### [Texto de lectura]
────────────────────────────────────────
1 Juan 4 es el cuarto capítulo de la Primera epístola de Juan del Nuevo Testamento de la Biblia Cristiana compuesta por Juan, uno de los primeros Doce Apóstoles de Jesús.[1][2]
La Nueva Traducción Viviente (TB) divide este capítulo:
Creer en la verdadera encarnación del Hijo de Dios es el signo distintivo de la fe cristiana.
Las primeras herejías negaron menos la divinidad de Jesucristo que su humanidad verdadera (docetismo gnóstico). Desde la época apostólica la fe cristiana insistió en la verdadera encarnación del Hijo de Dios, “venido en la carne”.[4]
La victoria sobre el pecado lleva a la humildad:
No te ensoberbezcas, mira quién ha vencido en ti. ¿Por qué venciste? Porque más poderoso es el que está en vosotros que el que está en el mundo. Sé humilde; lleva a tu Señor; sé un borriquillo de tu jinete. Te conviene que Él te guíe, que Él te conduzca; porque si no lo tienes a Él por jinete, te dará por alzar la cabeza, por lanzar coces: ¡pero ay de ti sin guía! Esa libertad te llevaría a ser pasto de las fieras.[5]
Esta segunda parte del capítulo tiene el contenido fundamental de las enseñanzas de Juan el Evangelista y por esta razón se ha transcrito completo:
El hilo de la argumentación es el siguiente: Dios es amor y es quien nos ha amado primero (vv. 7-10); el amor fraterno es la respuesta obligada al amor de Dios (vv. 11-16); cuando hay amor perfecto no hay temor (vv. 17-18); el amor fraterno es manifestación del amor de Dios (vv. 19-21). El tema central de la carta se resume en la expresión «Dios es amor» (vv. 8.16).
────────────────────────────────────────
### [Registros listados]
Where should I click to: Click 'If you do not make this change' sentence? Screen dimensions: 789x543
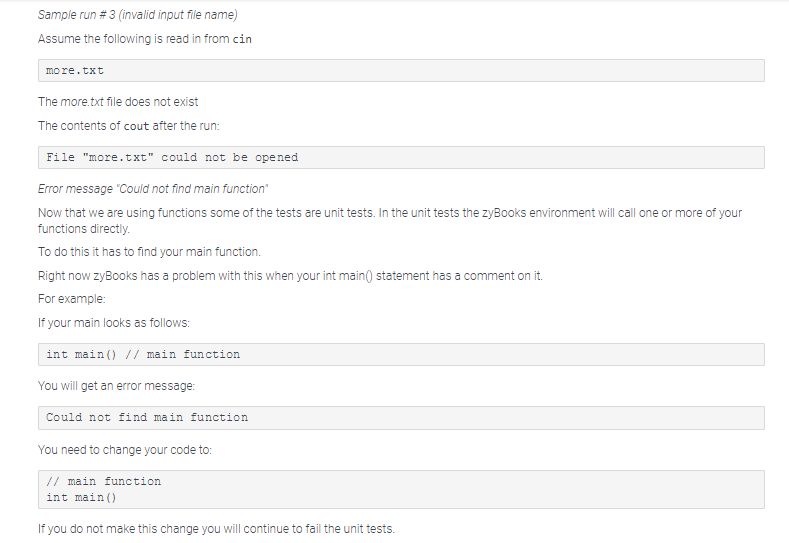tap(216, 529)
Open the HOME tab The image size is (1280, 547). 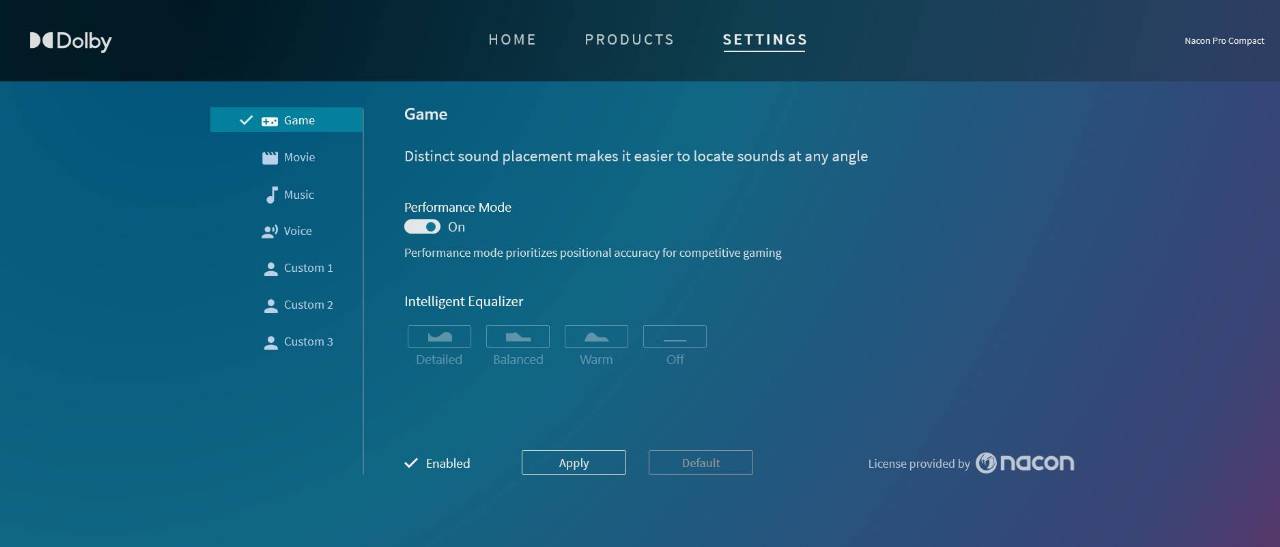point(512,40)
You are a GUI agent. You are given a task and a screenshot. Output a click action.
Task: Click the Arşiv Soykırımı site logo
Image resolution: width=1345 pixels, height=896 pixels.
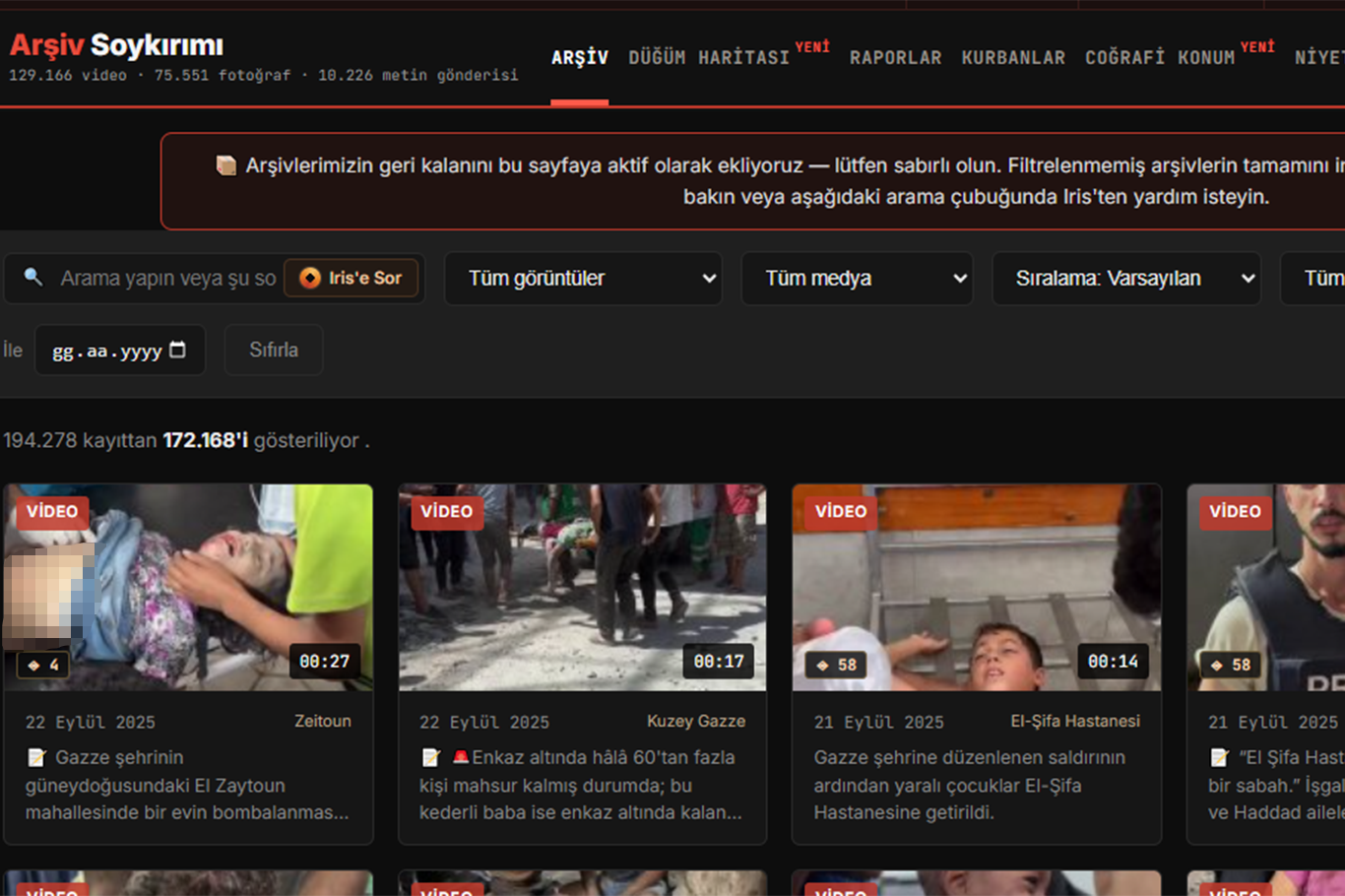[116, 45]
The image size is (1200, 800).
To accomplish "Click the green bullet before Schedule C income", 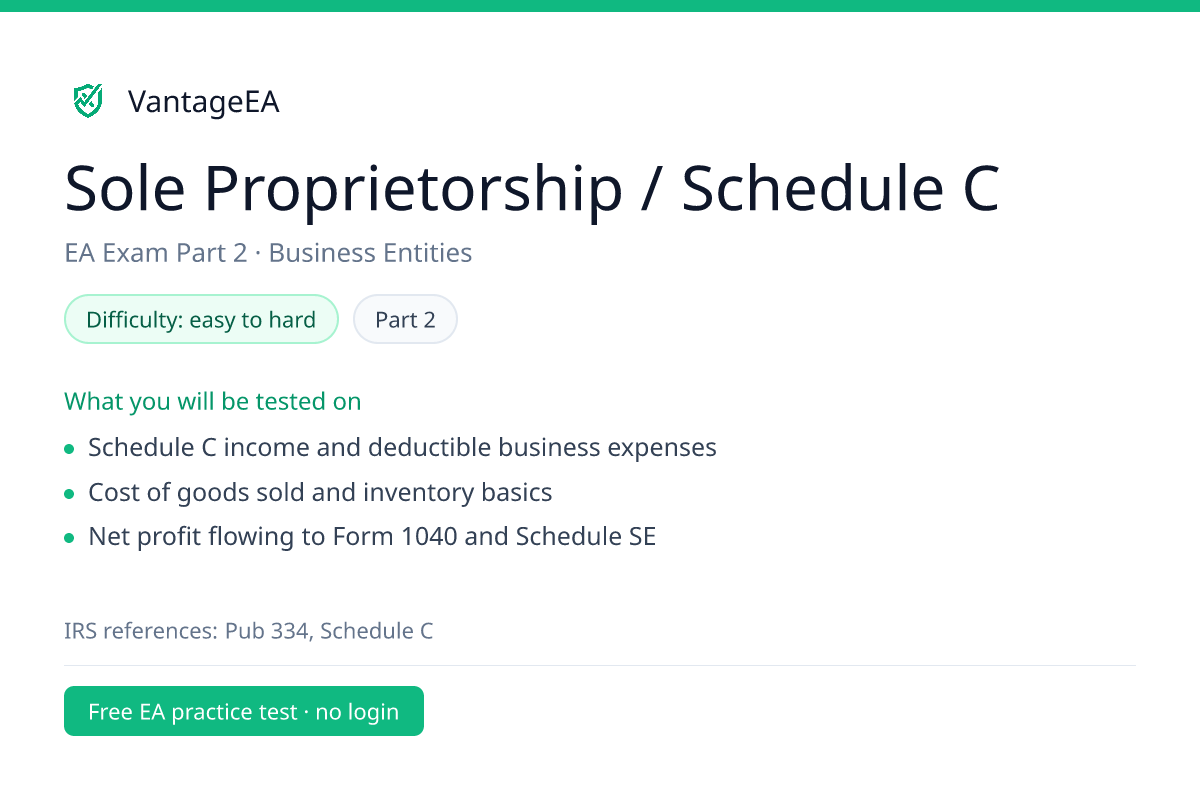I will (69, 449).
────────────────────────────────────────
### [Instrucciones]
**a.** Copia de nuevo el texto sobre 1 Juan 4, comenzando en las palabras "1 Juan 4 es" y terminando después de "la fe cristiana.", y sustituye "capítulo" por "apartado".
**b.** Escribe la continuación del texto sobre 1 Juan 4 a partir de su última oración.

### [Respuestas]
**a.**
1 Juan 4 es el cuarto apartado de la Primera epístola de Juan del Nuevo Testamento de la Biblia Cristiana compuesta por Juan, uno de los primeros Doce Apóstoles de Jesús.[1][2]
La Nueva Traducción Viviente (TB) divide este apartado:
Creer en la verdadera encarnación del Hijo de Dios es el signo distintivo de la fe cristiana.

**b.**
(Estas palabras)...expresan con claridad meridiana el corazón de la fe cristiana: la imagen cristiana de Dios y también la consiguiente imagen del hombre y de su camino. (…) “Hemos creído en el amor de Dios”: así puede expresar el cristiano la opción fundamental de su vida. No se comienza a ser cristiano por una decisión ética o una gran idea, sino por el encuentro con un acontecimiento, con una Persona, que da un nuevo horizonte a la vida y, con ello, una orientación decisiva.[7]
Precisamente porque existe el pecado en el mundo, al que “tanto amó Dios (…) que le entregó a su Hijo Unigénito” (Jn 3,16), Dios que es amor no puede revelarse de otro modo si no es como misericordia. Ésta corresponde no sólo a la verdad más profunda de ese amor que es Dios, sino también a la verdad interior del hombre y del mundo que es su patria temporal.[8]
La Encarnación y la muerte redentora de Cristo son la manifestación suprema de ese amor. Apoyado en ese amor el cristiano puede superar todo temor (v. 18).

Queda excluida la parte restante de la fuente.